I know I am missing some thing , but even after close to a day of thinking I cant just figure this one out...
Yes:
You know the element lies within either index [0,i] of the first list or [0,i] of the second list. Take element i/2 from each list and compare. Proceed by bisection.
I'm not including any code because this problem sounds a lot like homework.
EDIT: Bisection is the method behind binary search. It works like this:
Assume i = 10; (zero-based indexing, we're looking for the 11th element overall).
On the first step, you know the answer is either in list1(0...10) or list2(0...10). Take a = list1(5) and b = list2(5).
If a > b, then there are 5 elements in list1 which come before a, and at least 6 elements in list2 which come before a. So a is an upper bound on the result. Likewise there are 5 elements in list2 which come before b and less than 6 elements in list1 which come before b. So b is an lower bound on the result. Now we know that the result is either in list1(0..5) or list2(5..10). If a < b, then the result is either in list1(5..10) or list2(0..5). And if a == b we have our answer (but the problem said the elements were distinct, therefore a != b).

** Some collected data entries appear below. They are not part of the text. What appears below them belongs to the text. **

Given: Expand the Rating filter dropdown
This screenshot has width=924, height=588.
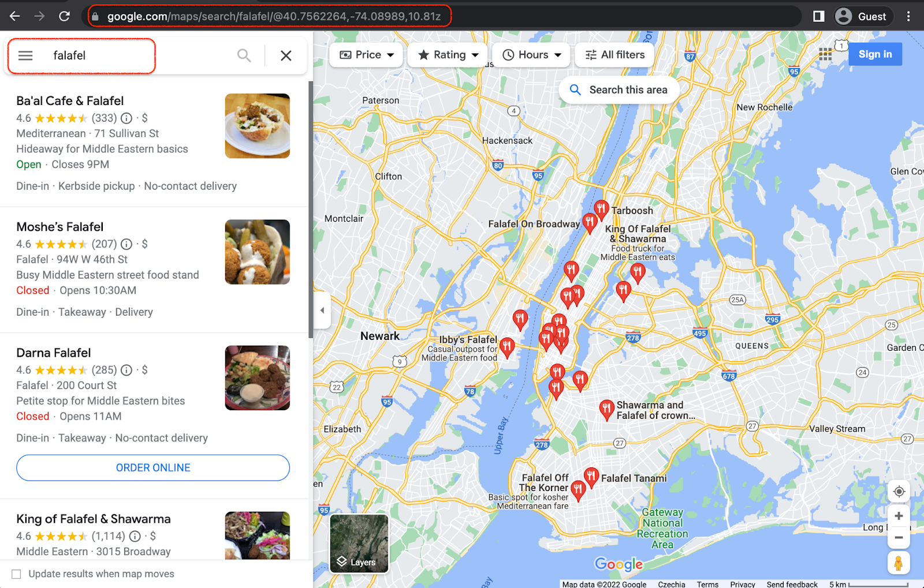Looking at the screenshot, I should pos(448,55).
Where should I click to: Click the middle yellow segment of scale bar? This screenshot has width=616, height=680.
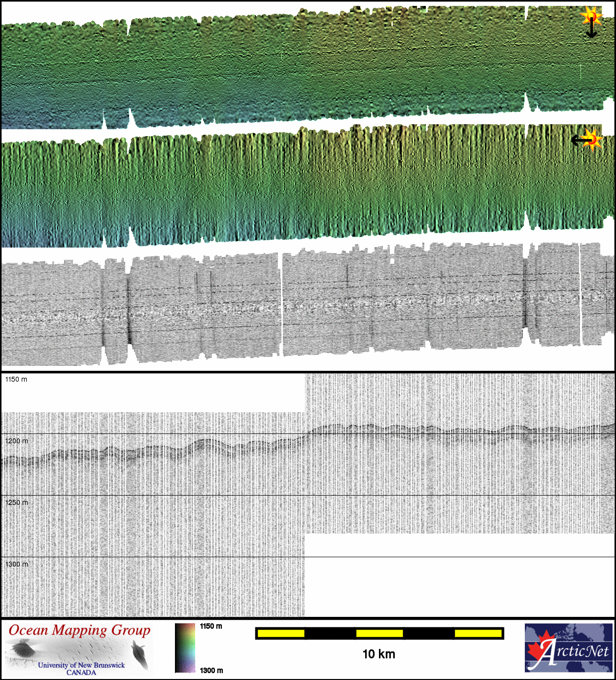tap(379, 633)
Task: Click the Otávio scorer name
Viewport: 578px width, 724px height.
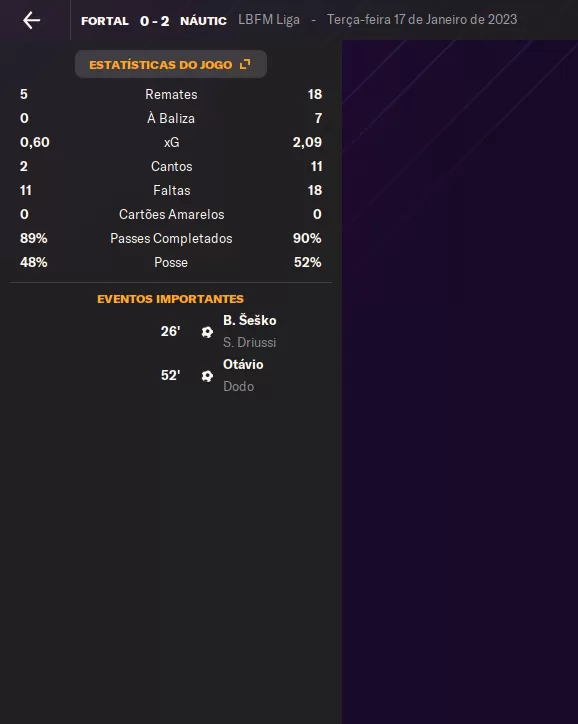Action: (x=243, y=364)
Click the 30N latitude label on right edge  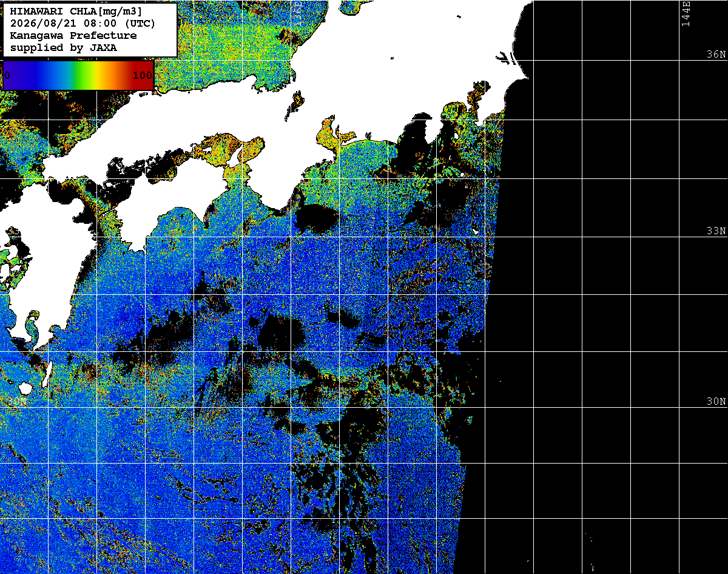click(716, 402)
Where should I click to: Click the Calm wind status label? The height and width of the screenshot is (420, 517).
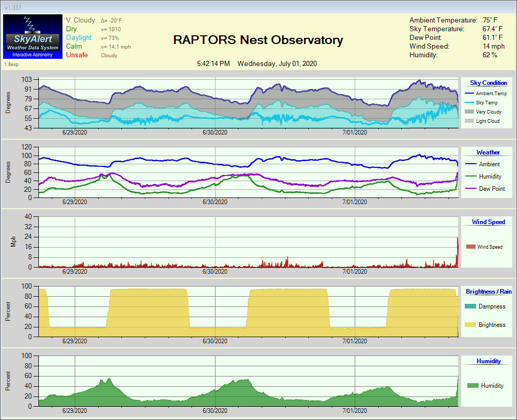tap(74, 47)
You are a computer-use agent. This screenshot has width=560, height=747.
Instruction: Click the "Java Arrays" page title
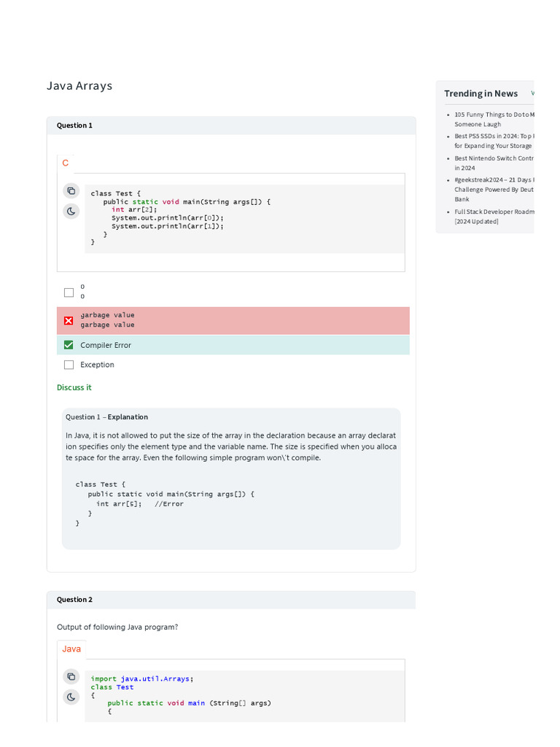click(x=79, y=86)
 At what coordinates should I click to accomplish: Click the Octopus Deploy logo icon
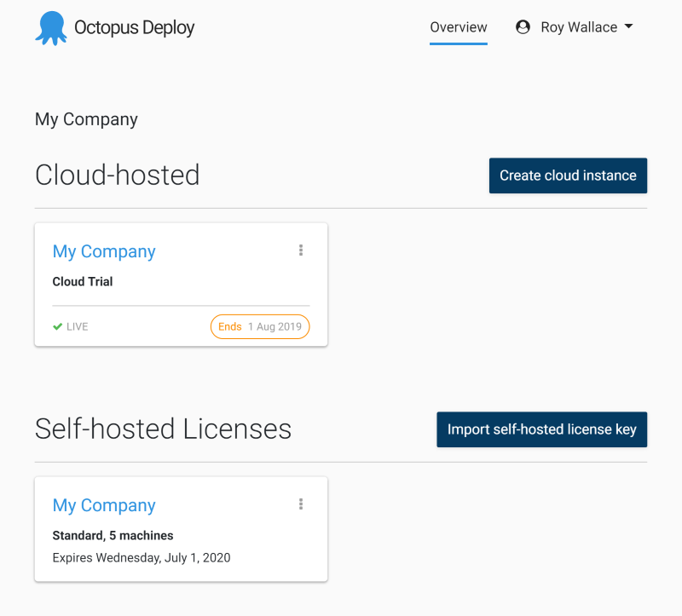click(x=50, y=27)
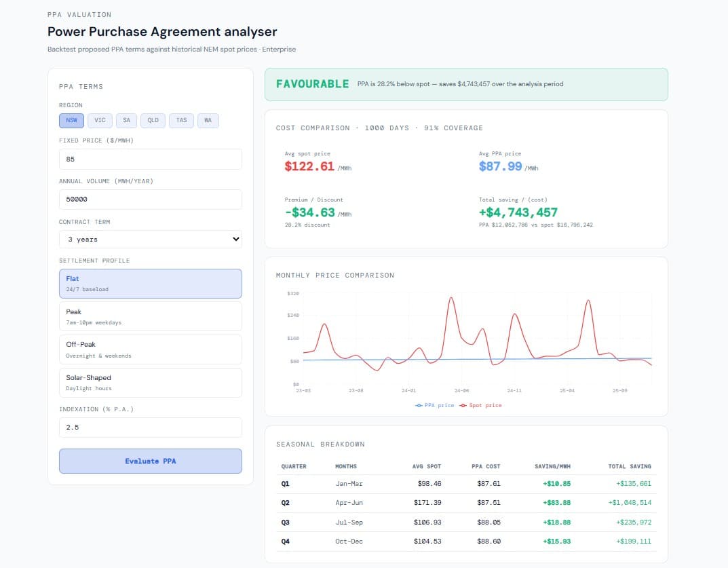The width and height of the screenshot is (728, 568).
Task: Select the VIC region
Action: 100,120
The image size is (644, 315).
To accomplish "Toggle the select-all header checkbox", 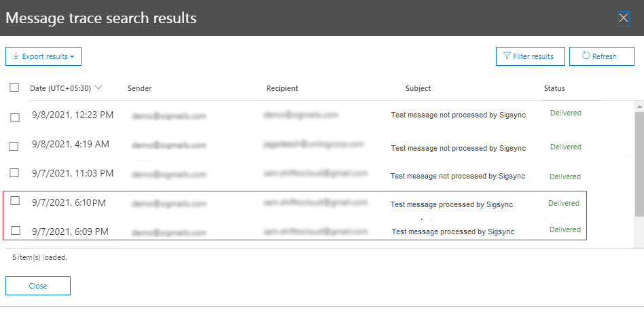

We just repeat this process, cutting the size of the search space in half at each step. Bisection refers to the fact that we choose the middle element (bisector) out of the range we know includes the result.
So the only difference between this and binary search is that in binary search we compare to a value we're looking for, but here we compare to a value from the other list.
NOTE: this is actually O(log i) which is better (at least no worse than) than O(log n). Furthermore, for small i (perhaps i < 100), it would actually be fewer operations to merge the first i elements (linear search instead of bisection) because that is so much simpler. When you add in cache behavior and data locality, the linear search may well be faster for i up to several thousand.
Also, if i > n then rely on the fact that the result has to be toward the end of either list, your initial candidate range in each list is from ((i-n)..n)
Here is how you do it.
Let the first list be ListX and the second list be ListY. We need to find the right combination of ListX[x] and ListY[y] where x + y = i. Since x, y, i are natural numbers we can immediately constrain our problem domain to x*y. And by using the equations max(x) = len(ListX) and max(y) = len(ListY) we now have a subset of x*y elements in the form [x, y] that we need to search.
What you will do is order those elements like so [i - max(y), max(y)], [i - max(y) + 1, max(y) - 1], ... , [max(x), i - max(x)]. You will then bisect this list by choosing the middle [x, y] combination. Since the lists are ordered and distinct you can test ListX[x] < ListY[y]. If true then we bisect the upper half our [x, y] combinations or if false then we bisect the lower half. You will keep bisecting until find the right combination.
There are a lot of details I left, but that is the general gist of it. It is indeed O(log(n))!
Edit: As Ben pointed out this actually O(log(i)). If we let n = len(ListX) + len(ListY) then we know that i <= n.
When merging two lists, you're going to have to touch every element in both lists. If you don't touch every element, some elements will be left behind. Thus your theoretical lower bound is O(n). So you can't do it that way.
You don't have to sort, since you have two lists that are already sorted, and you can maintain that ordering as part of the merge.
edit: oops, I misread the question. I thought given value, you want to find rank, not the other way around. If you want to find rank given value, then this is how to do it in O(log N):
Yes, you can do this in O(log N), if the list allows O(1) random access (i.e. it's an array and not a linked list).
Binary search on L1
Binary search on L2
Sum the indices
You'd have to work out the math, +1, -1, what to do if element isn't found, etc, but that's the idea.